_Problem to work on_
State how many lines of the records contain the string "will", and give no other information.

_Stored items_
Start of Block

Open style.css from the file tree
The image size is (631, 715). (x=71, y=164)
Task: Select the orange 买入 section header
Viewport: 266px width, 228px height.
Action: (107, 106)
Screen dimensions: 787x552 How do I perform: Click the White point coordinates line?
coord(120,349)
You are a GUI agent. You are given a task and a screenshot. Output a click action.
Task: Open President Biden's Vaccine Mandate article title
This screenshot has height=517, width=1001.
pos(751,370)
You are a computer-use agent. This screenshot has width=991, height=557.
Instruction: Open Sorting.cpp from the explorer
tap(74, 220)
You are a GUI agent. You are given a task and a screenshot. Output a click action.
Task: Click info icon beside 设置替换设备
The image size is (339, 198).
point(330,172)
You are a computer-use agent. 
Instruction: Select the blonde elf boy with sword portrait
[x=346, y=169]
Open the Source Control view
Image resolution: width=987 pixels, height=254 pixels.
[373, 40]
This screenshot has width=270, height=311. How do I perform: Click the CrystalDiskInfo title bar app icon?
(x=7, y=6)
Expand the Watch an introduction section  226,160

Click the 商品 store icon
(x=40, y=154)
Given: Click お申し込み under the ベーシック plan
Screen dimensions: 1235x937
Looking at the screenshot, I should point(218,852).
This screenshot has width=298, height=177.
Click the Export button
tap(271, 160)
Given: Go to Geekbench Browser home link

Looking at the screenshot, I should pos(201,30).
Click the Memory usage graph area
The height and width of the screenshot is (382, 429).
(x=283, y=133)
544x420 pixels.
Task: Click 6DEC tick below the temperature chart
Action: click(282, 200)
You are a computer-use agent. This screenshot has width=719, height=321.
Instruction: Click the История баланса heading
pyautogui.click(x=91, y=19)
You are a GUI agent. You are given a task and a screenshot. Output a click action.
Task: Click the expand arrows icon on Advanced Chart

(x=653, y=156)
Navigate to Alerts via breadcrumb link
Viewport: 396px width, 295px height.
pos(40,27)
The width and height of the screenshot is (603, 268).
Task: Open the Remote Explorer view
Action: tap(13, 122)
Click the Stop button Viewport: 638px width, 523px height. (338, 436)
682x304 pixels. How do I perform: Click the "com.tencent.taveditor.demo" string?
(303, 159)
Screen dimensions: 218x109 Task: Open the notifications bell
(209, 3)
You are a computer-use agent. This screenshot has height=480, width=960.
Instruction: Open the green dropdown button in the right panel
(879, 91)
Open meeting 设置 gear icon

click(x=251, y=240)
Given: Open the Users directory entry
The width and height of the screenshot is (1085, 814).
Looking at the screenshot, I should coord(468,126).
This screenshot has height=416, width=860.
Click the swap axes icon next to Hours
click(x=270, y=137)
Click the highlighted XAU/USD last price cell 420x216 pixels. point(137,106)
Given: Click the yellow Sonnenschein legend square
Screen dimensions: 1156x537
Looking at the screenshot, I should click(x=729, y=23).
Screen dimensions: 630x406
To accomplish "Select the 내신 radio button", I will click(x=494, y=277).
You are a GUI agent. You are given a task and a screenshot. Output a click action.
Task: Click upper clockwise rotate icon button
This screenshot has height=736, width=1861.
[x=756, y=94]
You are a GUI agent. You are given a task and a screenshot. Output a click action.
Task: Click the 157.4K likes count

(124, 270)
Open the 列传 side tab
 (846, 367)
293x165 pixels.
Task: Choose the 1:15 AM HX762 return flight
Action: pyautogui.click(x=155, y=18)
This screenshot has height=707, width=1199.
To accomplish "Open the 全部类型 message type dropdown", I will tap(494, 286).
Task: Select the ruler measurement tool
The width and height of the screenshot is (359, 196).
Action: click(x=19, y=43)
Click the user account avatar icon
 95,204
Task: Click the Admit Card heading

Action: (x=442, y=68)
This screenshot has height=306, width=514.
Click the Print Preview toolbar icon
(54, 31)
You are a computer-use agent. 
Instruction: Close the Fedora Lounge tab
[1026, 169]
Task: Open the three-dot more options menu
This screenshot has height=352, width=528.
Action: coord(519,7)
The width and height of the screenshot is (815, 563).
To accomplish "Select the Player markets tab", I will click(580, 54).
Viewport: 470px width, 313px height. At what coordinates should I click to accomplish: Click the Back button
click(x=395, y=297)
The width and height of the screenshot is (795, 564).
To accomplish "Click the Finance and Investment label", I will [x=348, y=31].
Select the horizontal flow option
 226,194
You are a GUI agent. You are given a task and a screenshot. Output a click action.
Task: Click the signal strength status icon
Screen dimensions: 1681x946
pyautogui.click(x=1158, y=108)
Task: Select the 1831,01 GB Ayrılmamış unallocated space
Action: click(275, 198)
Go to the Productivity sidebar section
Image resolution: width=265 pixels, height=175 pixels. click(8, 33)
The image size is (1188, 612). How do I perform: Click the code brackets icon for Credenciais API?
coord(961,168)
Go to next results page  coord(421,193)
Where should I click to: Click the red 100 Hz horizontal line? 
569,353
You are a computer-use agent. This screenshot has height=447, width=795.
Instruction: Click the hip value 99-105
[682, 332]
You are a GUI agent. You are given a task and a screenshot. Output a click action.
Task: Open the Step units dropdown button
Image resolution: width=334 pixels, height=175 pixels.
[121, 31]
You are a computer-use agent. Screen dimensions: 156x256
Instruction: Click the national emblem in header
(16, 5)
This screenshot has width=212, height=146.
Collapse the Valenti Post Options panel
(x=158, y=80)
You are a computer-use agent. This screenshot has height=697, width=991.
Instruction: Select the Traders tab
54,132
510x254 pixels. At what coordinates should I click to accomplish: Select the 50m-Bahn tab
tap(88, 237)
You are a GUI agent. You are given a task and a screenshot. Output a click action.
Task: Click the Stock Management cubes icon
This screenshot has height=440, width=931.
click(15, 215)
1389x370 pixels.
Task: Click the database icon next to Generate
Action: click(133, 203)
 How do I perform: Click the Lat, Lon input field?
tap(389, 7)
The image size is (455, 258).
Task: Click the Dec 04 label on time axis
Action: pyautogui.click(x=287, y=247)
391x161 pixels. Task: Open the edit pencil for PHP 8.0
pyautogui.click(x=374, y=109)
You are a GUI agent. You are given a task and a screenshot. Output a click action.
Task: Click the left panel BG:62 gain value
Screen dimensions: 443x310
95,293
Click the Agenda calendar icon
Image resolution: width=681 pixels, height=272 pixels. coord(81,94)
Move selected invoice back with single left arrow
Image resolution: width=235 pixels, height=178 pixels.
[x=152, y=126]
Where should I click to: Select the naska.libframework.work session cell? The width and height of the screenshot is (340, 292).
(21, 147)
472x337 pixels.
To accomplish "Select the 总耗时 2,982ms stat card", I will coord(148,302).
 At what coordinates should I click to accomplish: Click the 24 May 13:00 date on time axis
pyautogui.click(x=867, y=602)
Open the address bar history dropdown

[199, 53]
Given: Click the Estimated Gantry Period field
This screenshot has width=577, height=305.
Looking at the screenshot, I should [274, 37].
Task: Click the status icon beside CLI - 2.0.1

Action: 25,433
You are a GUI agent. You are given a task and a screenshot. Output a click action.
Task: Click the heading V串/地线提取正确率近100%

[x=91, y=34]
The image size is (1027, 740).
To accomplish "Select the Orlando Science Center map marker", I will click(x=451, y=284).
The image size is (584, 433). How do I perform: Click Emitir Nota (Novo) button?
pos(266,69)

End of Block

_Solution below_
6